----- Records supplied -----
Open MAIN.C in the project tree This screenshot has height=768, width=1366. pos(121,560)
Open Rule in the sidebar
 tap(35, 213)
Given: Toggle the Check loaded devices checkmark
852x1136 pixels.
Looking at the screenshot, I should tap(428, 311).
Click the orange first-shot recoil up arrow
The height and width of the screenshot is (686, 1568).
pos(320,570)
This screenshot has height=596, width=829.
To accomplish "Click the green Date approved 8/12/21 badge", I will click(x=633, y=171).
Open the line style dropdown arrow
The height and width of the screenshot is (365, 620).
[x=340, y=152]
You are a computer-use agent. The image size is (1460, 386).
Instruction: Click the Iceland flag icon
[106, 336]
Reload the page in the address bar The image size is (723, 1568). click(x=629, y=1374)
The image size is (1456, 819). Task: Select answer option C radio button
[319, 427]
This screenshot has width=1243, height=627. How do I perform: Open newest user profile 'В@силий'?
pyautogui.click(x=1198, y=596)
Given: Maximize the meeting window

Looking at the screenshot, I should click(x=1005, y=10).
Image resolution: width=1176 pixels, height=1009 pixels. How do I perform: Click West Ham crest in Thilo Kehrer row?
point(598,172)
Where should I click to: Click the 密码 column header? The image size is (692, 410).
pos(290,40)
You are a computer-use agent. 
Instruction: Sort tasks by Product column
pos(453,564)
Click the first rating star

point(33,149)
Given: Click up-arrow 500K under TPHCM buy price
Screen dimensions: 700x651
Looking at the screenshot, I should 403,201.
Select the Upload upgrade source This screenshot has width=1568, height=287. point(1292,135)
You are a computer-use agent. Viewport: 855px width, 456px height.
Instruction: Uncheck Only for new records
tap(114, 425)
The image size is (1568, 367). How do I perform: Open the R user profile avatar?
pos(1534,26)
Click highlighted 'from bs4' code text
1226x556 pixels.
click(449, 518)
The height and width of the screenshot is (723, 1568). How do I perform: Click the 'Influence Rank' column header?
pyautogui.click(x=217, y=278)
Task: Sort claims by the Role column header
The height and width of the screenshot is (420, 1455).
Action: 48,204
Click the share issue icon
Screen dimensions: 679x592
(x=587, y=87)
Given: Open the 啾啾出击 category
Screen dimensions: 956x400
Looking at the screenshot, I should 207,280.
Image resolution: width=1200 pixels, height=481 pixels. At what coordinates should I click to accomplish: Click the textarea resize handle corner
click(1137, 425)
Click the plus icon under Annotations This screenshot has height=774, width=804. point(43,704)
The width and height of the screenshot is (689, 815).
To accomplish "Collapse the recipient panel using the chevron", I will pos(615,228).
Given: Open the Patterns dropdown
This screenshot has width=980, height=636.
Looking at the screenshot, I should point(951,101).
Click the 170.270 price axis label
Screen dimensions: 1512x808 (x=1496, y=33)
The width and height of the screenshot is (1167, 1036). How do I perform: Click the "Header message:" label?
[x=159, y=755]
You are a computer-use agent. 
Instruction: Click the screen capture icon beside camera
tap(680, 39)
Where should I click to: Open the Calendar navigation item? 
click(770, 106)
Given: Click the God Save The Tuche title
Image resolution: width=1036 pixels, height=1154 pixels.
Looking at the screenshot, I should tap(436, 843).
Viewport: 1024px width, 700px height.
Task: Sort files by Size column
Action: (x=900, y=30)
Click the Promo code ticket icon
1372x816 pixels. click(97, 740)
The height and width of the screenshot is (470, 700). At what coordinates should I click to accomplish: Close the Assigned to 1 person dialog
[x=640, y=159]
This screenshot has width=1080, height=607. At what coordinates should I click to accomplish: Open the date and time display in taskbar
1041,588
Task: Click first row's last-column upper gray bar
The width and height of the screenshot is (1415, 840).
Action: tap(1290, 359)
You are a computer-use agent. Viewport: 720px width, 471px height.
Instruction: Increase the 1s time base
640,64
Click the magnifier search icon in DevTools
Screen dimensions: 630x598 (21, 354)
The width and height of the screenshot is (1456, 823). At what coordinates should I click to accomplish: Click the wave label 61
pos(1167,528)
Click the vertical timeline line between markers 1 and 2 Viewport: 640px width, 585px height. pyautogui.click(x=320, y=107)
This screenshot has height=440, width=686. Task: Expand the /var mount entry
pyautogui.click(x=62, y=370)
-----
Task to carry out
Every entry above has to be returned exactly as written.

Written response
Open MAIN.C in the project tree This screenshot has height=768, width=1366. pos(121,560)
Open Rule in the sidebar
 tap(35, 213)
Given: Toggle the Check loaded devices checkmark
852x1136 pixels.
Looking at the screenshot, I should tap(428, 311).
Click the orange first-shot recoil up arrow
The height and width of the screenshot is (686, 1568).
pos(320,570)
This screenshot has height=596, width=829.
To accomplish "Click the green Date approved 8/12/21 badge", I will click(x=633, y=171).
Open the line style dropdown arrow
The height and width of the screenshot is (365, 620).
[x=340, y=152]
You are a computer-use agent. The image size is (1460, 386).
Instruction: Click the Iceland flag icon
[106, 336]
Reload the page in the address bar The image size is (723, 1568). click(x=629, y=1374)
The image size is (1456, 819). Task: Select answer option C radio button
[319, 427]
This screenshot has width=1243, height=627. How do I perform: Open newest user profile 'В@силий'?
pyautogui.click(x=1198, y=596)
Given: Maximize the meeting window

Looking at the screenshot, I should click(x=1005, y=10).
Image resolution: width=1176 pixels, height=1009 pixels. How do I perform: Click West Ham crest in Thilo Kehrer row?
point(598,172)
Where should I click to: Click the 密码 column header? The image size is (692, 410).
pos(290,40)
You are a computer-use agent. 
Instruction: Sort tasks by Product column
pos(453,564)
Click the first rating star

point(33,149)
Given: Click up-arrow 500K under TPHCM buy price
Screen dimensions: 700x651
Looking at the screenshot, I should 403,201.
Select the Upload upgrade source This screenshot has width=1568, height=287. point(1292,135)
You are a computer-use agent. Viewport: 855px width, 456px height.
Instruction: Uncheck Only for new records
tap(114, 425)
The image size is (1568, 367). How do I perform: Open the R user profile avatar?
pos(1534,26)
Click highlighted 'from bs4' code text
1226x556 pixels.
click(449, 518)
The height and width of the screenshot is (723, 1568). How do I perform: Click the 'Influence Rank' column header?
pyautogui.click(x=217, y=278)
Task: Sort claims by the Role column header
The height and width of the screenshot is (420, 1455).
Action: 48,204
Click the share issue icon
Screen dimensions: 679x592
(x=587, y=87)
Given: Open the 啾啾出击 category
Screen dimensions: 956x400
Looking at the screenshot, I should 207,280.
Image resolution: width=1200 pixels, height=481 pixels. At what coordinates should I click to accomplish: Click the textarea resize handle corner
click(1137, 425)
Click the plus icon under Annotations This screenshot has height=774, width=804. point(43,704)
The width and height of the screenshot is (689, 815).
To accomplish "Collapse the recipient panel using the chevron", I will pos(615,228).
Given: Open the Patterns dropdown
This screenshot has width=980, height=636.
Looking at the screenshot, I should point(951,101).
Click the 170.270 price axis label
Screen dimensions: 1512x808 (x=1496, y=33)
The width and height of the screenshot is (1167, 1036). How do I perform: Click the "Header message:" label?
[x=159, y=755]
You are a computer-use agent. 
Instruction: Click the screen capture icon beside camera
tap(680, 39)
Where should I click to: Open the Calendar navigation item? 
click(770, 106)
Given: Click the God Save The Tuche title
Image resolution: width=1036 pixels, height=1154 pixels.
Looking at the screenshot, I should tap(436, 843).
Viewport: 1024px width, 700px height.
Task: Sort files by Size column
Action: (x=900, y=30)
Click the Promo code ticket icon
1372x816 pixels. click(97, 740)
The height and width of the screenshot is (470, 700). At what coordinates should I click to accomplish: Close the Assigned to 1 person dialog
[x=640, y=159]
This screenshot has width=1080, height=607. At what coordinates should I click to accomplish: Open the date and time display in taskbar
1041,588
Task: Click first row's last-column upper gray bar
The width and height of the screenshot is (1415, 840).
Action: tap(1290, 359)
You are a computer-use agent. Viewport: 720px width, 471px height.
Instruction: Increase the 1s time base
640,64
Click the magnifier search icon in DevTools
Screen dimensions: 630x598 (21, 354)
The width and height of the screenshot is (1456, 823). At what coordinates should I click to accomplish: Click the wave label 61
pos(1167,528)
Click the vertical timeline line between markers 1 and 2 Viewport: 640px width, 585px height. pyautogui.click(x=320, y=107)
This screenshot has height=440, width=686. Task: Expand the /var mount entry
pyautogui.click(x=62, y=370)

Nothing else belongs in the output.